The principles of virtualization
Like multithreading, the idea of virtualization is not new. In 1974, two renowned computer scientists – Gerald J. Popek (UCLA) and Robert P. Goldberg (Harvard University) – wrote an article called Formal requirements for virtualizable third generation architectures; this article contains the three pillars for virtualization:
- Equivalence: A program running on a virtual machine should look identical to one running on the actual hardware
- Resource control: A hypervisor must be in complete control of all virtualized resources
- Behavior sensitive intructions: The majority of instructions executed by virtualized software should not require hypervisor intervention
There are two types of hypervisors: type 1 (or native) hypervisors runs directly on the hardware while the guest software runs in the VMs. SELTECH FEXEROX and PUCRS Hellfire are two examples of native hypervisors for the MIPS architecture
A type 2 (or hosted) hypervisor runs within a conventional operating system environment. Type 2 hypervisors are also referred to as trap and emulate hypervisors because all actions by a guest OS are trapped and the access to hardware is emulated. A common example of a type 2 hypervisor for MIPS CPUs is the KVM hypervisor that runs in the Linux kernel.

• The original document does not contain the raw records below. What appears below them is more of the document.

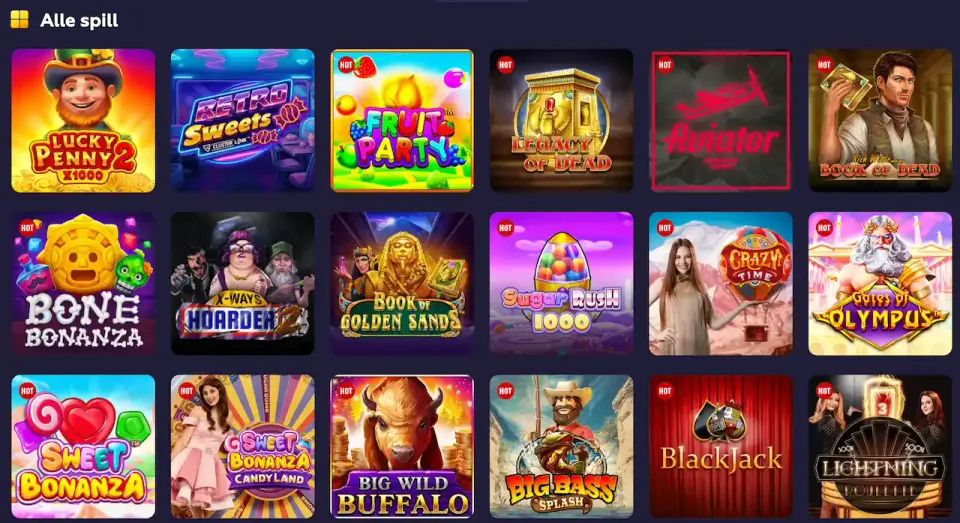The height and width of the screenshot is (523, 960).
Task: Click the yellow grid icon beside Alle spill
Action: click(x=20, y=20)
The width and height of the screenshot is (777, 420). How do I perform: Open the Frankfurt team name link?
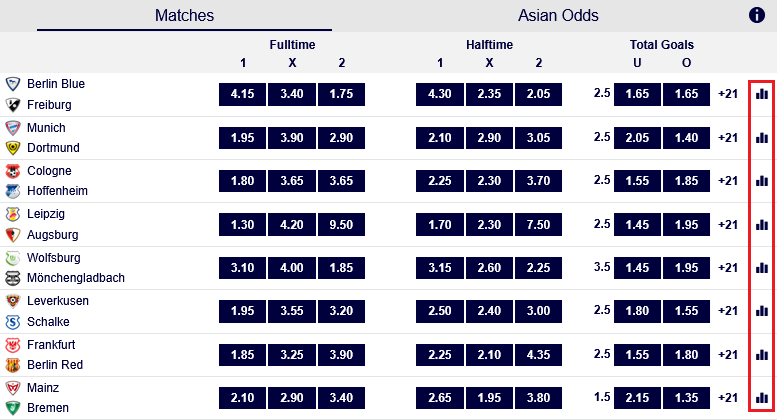(51, 344)
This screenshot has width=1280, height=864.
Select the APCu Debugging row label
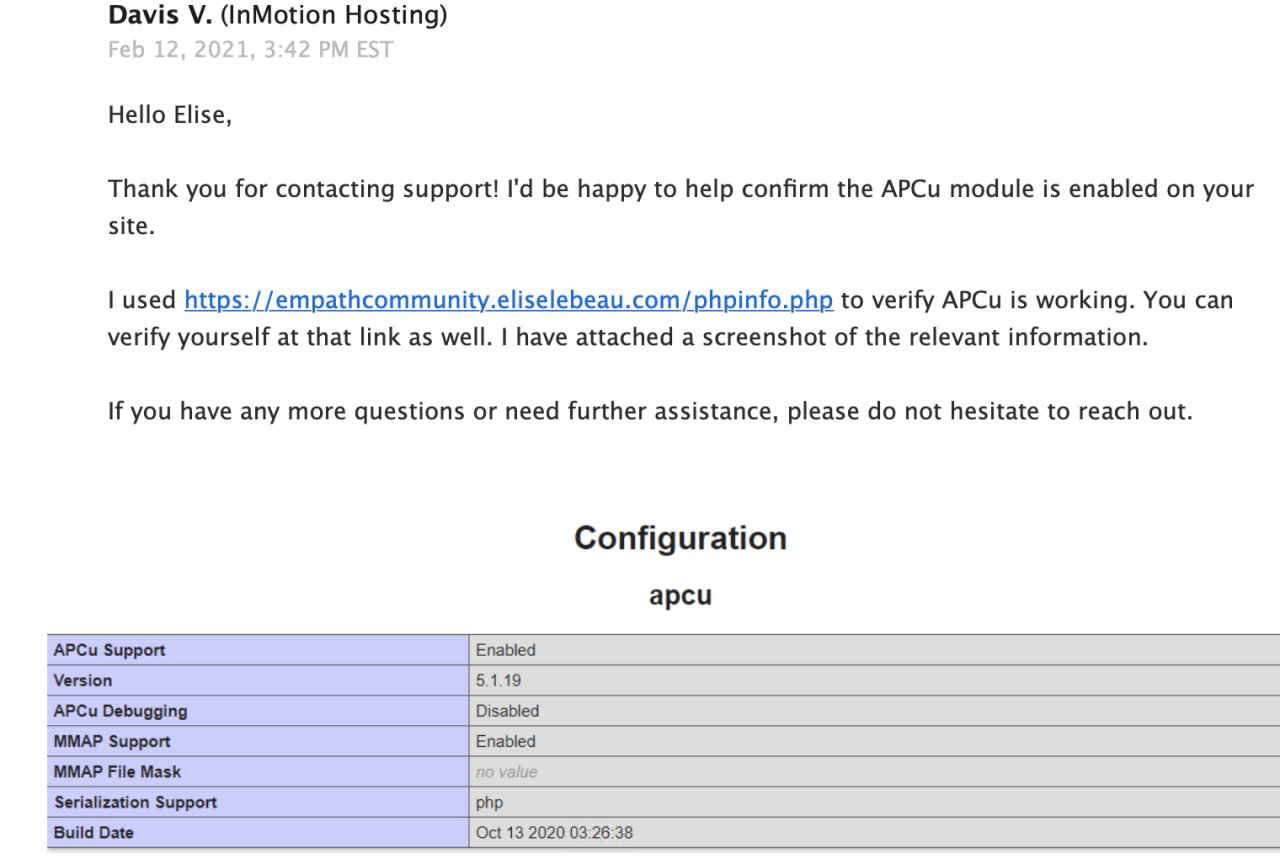(120, 711)
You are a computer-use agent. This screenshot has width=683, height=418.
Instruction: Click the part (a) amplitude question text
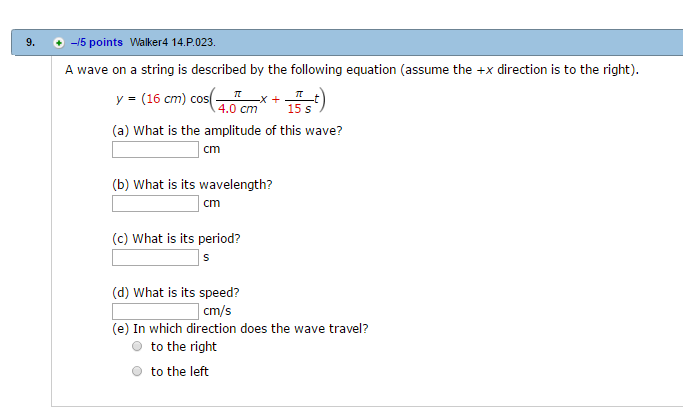[x=227, y=131]
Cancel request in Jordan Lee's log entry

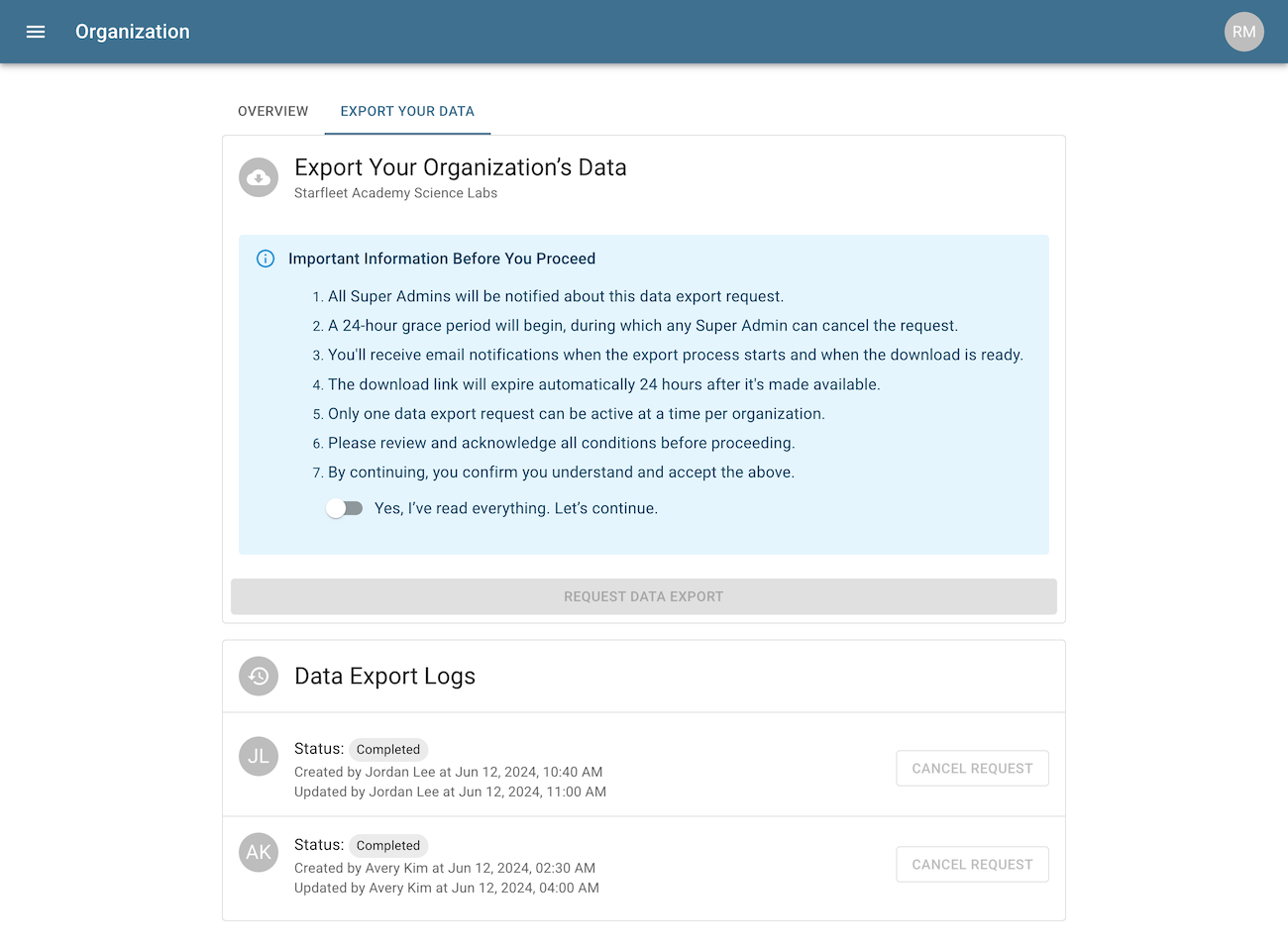click(972, 768)
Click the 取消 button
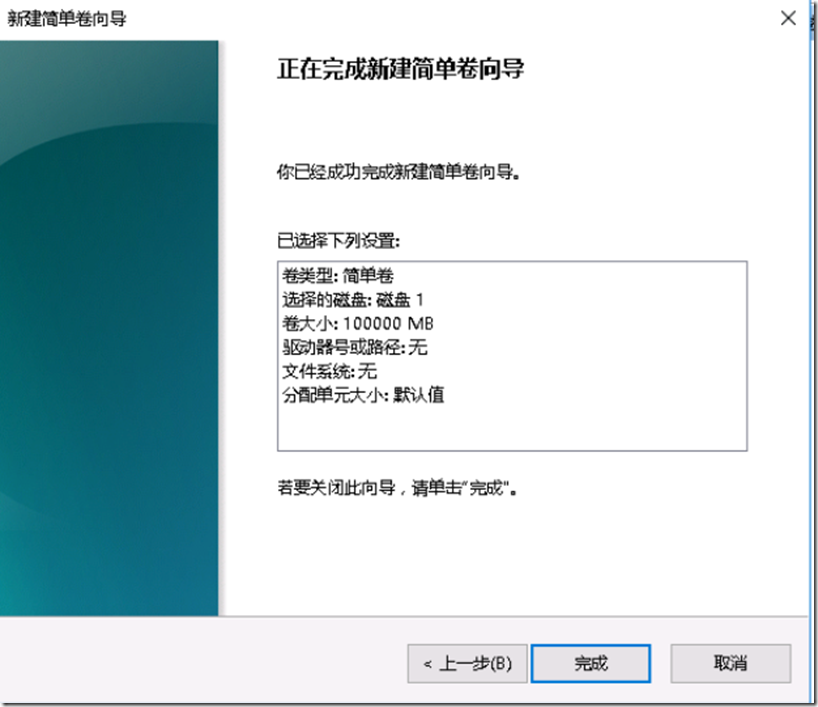This screenshot has width=818, height=707. tap(730, 663)
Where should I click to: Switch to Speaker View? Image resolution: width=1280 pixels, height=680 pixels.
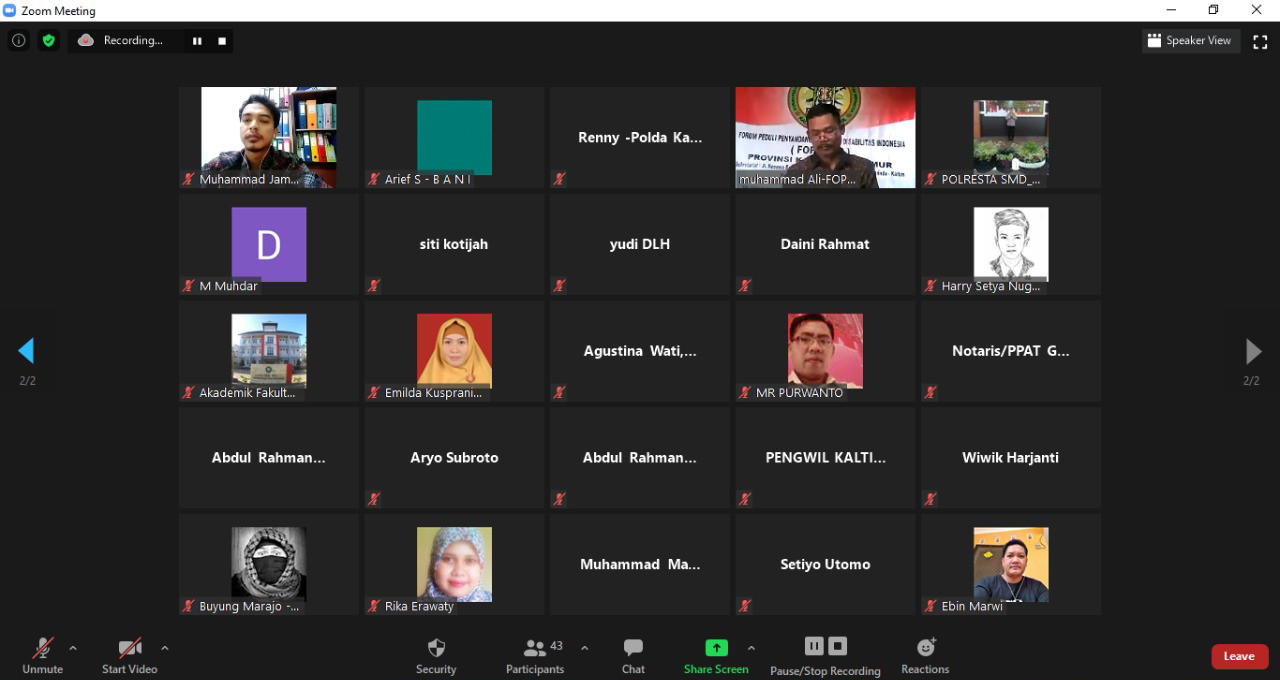(1190, 41)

On a MIPS CPU, a type 2 hypervisor would run in kernel mode while the guest OS would run in user mode. In this way, any access that the guest OS tries to make to a privileged region of memory or execute a privileged instruction will cause an exception that is handled by the hypervisor running in kernel mode.
The MIPS virtualization module (MIPS VZ) and OmniShield-ready MIPS CPUs
Virtualization can be achieved using software-only methods (e.g. paravirtualization) or by means of hardware assistance (full virtualization). Many MIPS-based processors today support and run paravirtualized operating systems and embedded programs.
Since Release 5, the MIPS architecture has added support for hardware-assisted virtualization. Once incorporated into a MIPS Warrior CPU, full virtualization provides the benefits of improved performance without any modifications of the guest operating systems.
MIPS Warrior CPUs support various levels of full, hardware-assisted virtualization. Remarkably, we’ve implemented this technology across the entire range, from the high-end P-class and energy-efficient I-class application processors to M5150 and M5100 microcontroller-class CPUs.
Full virtualization across the range is a unique feature to the MIPS architecture in the CPU IP landscape.
The diagram below presents the maximum number of guest operating systems that each Warrior CPU is able to run:
For more information on the MIPS VZ module, please visit our dedicated webpage here.
To address the security and reliability requirements of next-generation connected devices, Imagination has also added hardware support for virtualization into PowerVR Series7 GPUs, and other processors. Implementing full hardware virtualization across MIPS and PowerVR processors enables SoC designers to build OmniShield-ready platforms.